Rep. John Lewis addressed UNH graduates

Wednesday, July 29, 2020

Video from 1994; commencemnt address by Rep. John Lewis

“For more than 30 years, John Lewis has had an unwavering commitment to the civil rights movement,” then-UNH President Dale Nitzschke said in his 1994 introduction of that year’s commencement speaker. Nitzschke went on to say it would be a great honor to have Lewis speak on “one of the most important days of a UNH student’s life.”

At the time, the civil rights icon had represented Georgia’s Fifth Congressional District for eight years. When he died on July 17, Lewis had served 17 terms in the U.S. House of Representatives. One of the organizers of the 1963 March on Washington, Lewis is the first Black member of Congress to lie in state at the U.S. Capitol. His funeral will take place July 30 at the historic Ebenezer Baptist Church, once led Martin Luther King Jr. Lewis will be buried in Atlanta’s South-View Cemetery, which was started in 1866 by former slaves.

“As a civil rights activist and political leader, John Lewis demonstrated a courage and resilience that was rare in our country’s history. He was arrested dozens of times, and endured savage beatings, while trying to force his country to realize the basic dignity of African Americans and to grant them the right to vote."

In his address to UNH graduates that May day in 1994, Lewis told students they were witnessing one of the most dramatic and moving periods in history.

 “All around the world, we are in the midst of a revolution of ideas and values. The struggle is being waged in every nation, among every people, by peaceful means, by propaganda, diplomacy, financial pressures, strikes, ballots and bullets. We have seen men sacrifice truth for a false and negative peace,” he said.

Lewis had just returned from South Africa and the inauguration of President Nelson Mandela. He told students he was convinced the world had much to learn from the African country on how to build a truly, multiracial democratic society.

“I think South Africa has taken a great leap down that long road toward building a society, as Nelson Mandela has said, free of racism and free of sexism…..Having participated in the American civil rights movement, I know firsthand the difficulty of the struggle to overcome the legacy of an oppressive political system,” Lewis said.

Image of 1994 newspaper announcing John Lewis as speaker
Campus Journal April 28, 1994

“As I worked throughout the South during the 60s, I saw civil rights workers and indigenous people whom we were trying to help with their heads cracked open by nightsticks, lying in the street weeping from tear gas, calling helplessly for medical aid. I saw old women and young children in peaceful protest, who were run down by policeman on horses, beaten back by fire hoses, and chased by police dogs. Yet these people were still able to forgive, understand, and sing, ‘Ain't going to let nobody turn me around.’"

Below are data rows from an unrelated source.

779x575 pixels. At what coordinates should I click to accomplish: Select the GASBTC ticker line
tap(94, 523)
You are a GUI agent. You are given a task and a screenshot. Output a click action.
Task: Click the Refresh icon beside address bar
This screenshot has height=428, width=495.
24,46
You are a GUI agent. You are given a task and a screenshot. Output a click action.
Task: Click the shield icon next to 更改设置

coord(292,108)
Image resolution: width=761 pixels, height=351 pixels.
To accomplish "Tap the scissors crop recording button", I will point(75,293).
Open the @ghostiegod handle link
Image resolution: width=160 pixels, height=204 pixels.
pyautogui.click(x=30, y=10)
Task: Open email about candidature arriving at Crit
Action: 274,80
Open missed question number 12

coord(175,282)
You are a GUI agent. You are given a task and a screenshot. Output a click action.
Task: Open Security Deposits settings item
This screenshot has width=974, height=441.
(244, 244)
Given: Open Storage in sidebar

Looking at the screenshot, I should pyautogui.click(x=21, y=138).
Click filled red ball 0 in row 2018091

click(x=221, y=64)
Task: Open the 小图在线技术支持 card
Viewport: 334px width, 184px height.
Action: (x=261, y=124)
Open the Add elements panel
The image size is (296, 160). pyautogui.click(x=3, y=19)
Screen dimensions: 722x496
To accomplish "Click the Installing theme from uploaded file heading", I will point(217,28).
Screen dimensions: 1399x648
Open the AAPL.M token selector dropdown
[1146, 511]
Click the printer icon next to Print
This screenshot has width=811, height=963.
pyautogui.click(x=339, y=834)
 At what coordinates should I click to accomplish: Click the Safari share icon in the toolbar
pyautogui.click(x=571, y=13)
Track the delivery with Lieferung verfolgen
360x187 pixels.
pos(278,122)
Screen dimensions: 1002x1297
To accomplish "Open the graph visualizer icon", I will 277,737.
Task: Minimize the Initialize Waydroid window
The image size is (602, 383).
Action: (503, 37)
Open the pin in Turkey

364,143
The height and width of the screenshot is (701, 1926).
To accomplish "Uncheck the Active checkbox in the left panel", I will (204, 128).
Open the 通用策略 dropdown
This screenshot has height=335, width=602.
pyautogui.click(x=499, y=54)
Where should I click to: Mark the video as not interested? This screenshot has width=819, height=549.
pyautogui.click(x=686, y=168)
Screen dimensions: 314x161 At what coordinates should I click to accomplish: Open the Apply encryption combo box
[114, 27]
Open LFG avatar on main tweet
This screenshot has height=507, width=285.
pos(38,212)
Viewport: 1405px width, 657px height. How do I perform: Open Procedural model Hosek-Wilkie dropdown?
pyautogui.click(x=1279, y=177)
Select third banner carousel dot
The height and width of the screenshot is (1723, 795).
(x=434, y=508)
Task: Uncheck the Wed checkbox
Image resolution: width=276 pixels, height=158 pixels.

Speaking words that still ring true today, Lewis stressed “our nation is at a crossroads.” Our mission, he told students, should be to bring people together “speaking a common language and dedicated to a common enterprise — the common good.” You have the power to lead, Lewis said, telling graduates that if they worked for a standard of excellence in their lives, “then the new and better world of which we dream is yours for the building.”

Despite being arrested, teargassed and beaten numerous times — his skull was fractured during the 1965 march in Selma known as “Bloody Sunday” — Lewis remained committed to civil rights throughout his life.

UNH’s Jason Sokol is a historian of the civil rights movement and has written extensively about those years, most recently in “The Heavens Might Crack: The Death and Legacy of Martin Luther King, Jr.” His research has touched on Lewis as well.

“As a civil rights activist and political leader, John Lewis demonstrated a courage and resilience that was rare in our country’s history. He was arrested dozens of times, and endured savage beatings, while trying to force his country to realize the basic dignity of African Americans and to grant them the right to vote,” Sokol says.

“His recent passing is so tragic because it comes at a moment when African Americans’ basic rights and dignity are once again under assault. Now we have to do the work without him — the work of raising our voices, of protesting in the streets, until our elected leaders rededicate themselves to protecting Black people’s lives, and to making it easier for all Americans to vote.”